Updated on October 30, 2022.
Copyright 2019, 2023 Terence E. Hanley

Thursday, May 2, 2019

Miscellany No. 2

Here is a quote from The Lurker at the Threshold (Ballantine Books, 1971, 1976), which August Derleth wrote mostly on his own but tried to pass off as a collaboration with his master, the recently deceased H.P. Lovecraft. The character Dr. Lapham speaks:
I often think [. . .] how fortunate most men are in their inability to correlate all the knowledge at their disposal. [. . .] If the common man were even to suspect the cosmic grandeur of the universe, if he were to have a glimpse of the awesome depths of outer space, he would very likely either go mad or reject such knowledge in preference to superstation. (p. 152)
This passage very obviously echoes the opening paragraph of "The Call of Cthulhu":
The most merciful thing in the world, I think, is the inability of the human mind to correlate all its contents. [. . .] but some day the piecing together of disassociated knowledge will open up terrifying vistas of reality, and our frightful position therein, that we shall either go mad from the revelation or flee from the deadly light into the peace and safety of a new dark age.
I guess Derleth loved Lovecraft's words so much that he wanted to make them his own. There are some problems with the thinking of both men, however. For one, we already "suspect the cosmic grandeur of the universe" and we already "have a glimpse of the awesome depths of outer space." After all, we have minds and imaginations. Moreover, we have eyes in which to look into the night sky, something we have done since the beginning of time. How little confidence Derleth, a man of faith, seems to have had in us. Likewise Lovecraft, a man of no faith, or, alternatively, of a faith in nothing. We don't actually go mad looking into the depths of space or contemplating the nature of reality or our place in the universe. We instead feel awe and wonder. We reach into the heavens and touch the infinite, the eternal, and the absolute. We come in contact with the great mystery. You could have seen that for yourself a few weeks back when the first photograph of a black hole came out. Here is a thing scarier than Cthulhu and bigger than our solar system, its accretion cloud like a fiery iris and the hole itself an immense pupil through which we might gaze into the essential facts of the physical universe. In contemplating this thing, nobody went insane. Instead we laughed and smiled and wondered and felt awe.

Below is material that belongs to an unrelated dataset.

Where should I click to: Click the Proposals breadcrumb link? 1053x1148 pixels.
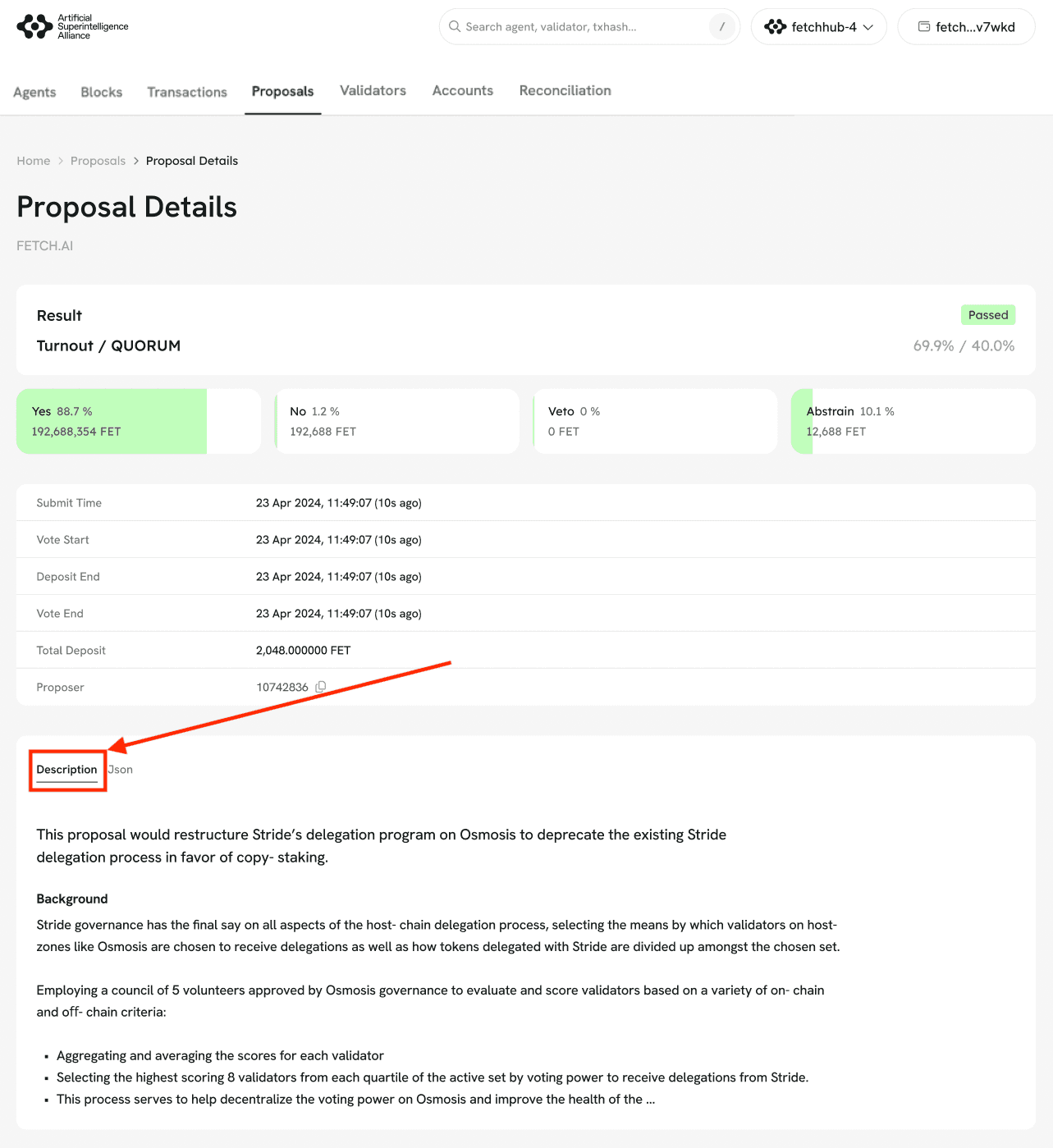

Conspiracy theorists think the same thing about humanity: that if we were to know the truth, we would go mad. And so the shadow government of their imaginations hides from us the truth about flying saucers. (I know of a Squatcher who believes the U.S. Army is hiding the truth about Bigfoot. Why would it? What would be the point?) I guess they imagine that we would react in the same way that listeners of Orson Welles' 1938 radio broadcast of "The War of the Worlds" or the people in Earle Bergey's cover illustration for Behind the Flying Saucers by Frank Scully react, with fear and panic (the names of the moons of Mars). Again, I think these people underestimate us. After all, the one recorded signal that some people believe to have been evidence of an extraterrestrial civilization is called the "Wow! Signal," not the "Run For Your Lives! Signal."

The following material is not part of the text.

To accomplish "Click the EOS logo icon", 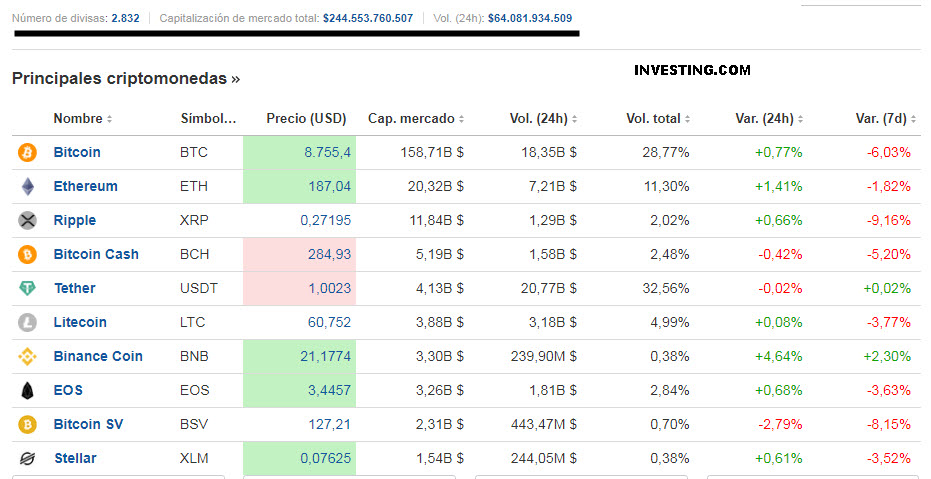I will 27,391.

Anyway, there have been so, so many articles lately about flying saucers, extraterrestrial life, and aliens zipping around the universe, but, alas, nobody has showed up yet. I suspect nobody will anytime soon. Believers in Nothing and the religion of Scientism seem ready to cry about it. If only there were some comfort for them. I also think that we should consider the possibility that we are completely alone in the universe. I know that idea bothers a lot of people. In fact, it may be the more likely thing that would drive them into madness, a madness of despair. But are we really alone? Or do we feel awe and wonder and contemplate mysteries because we are not?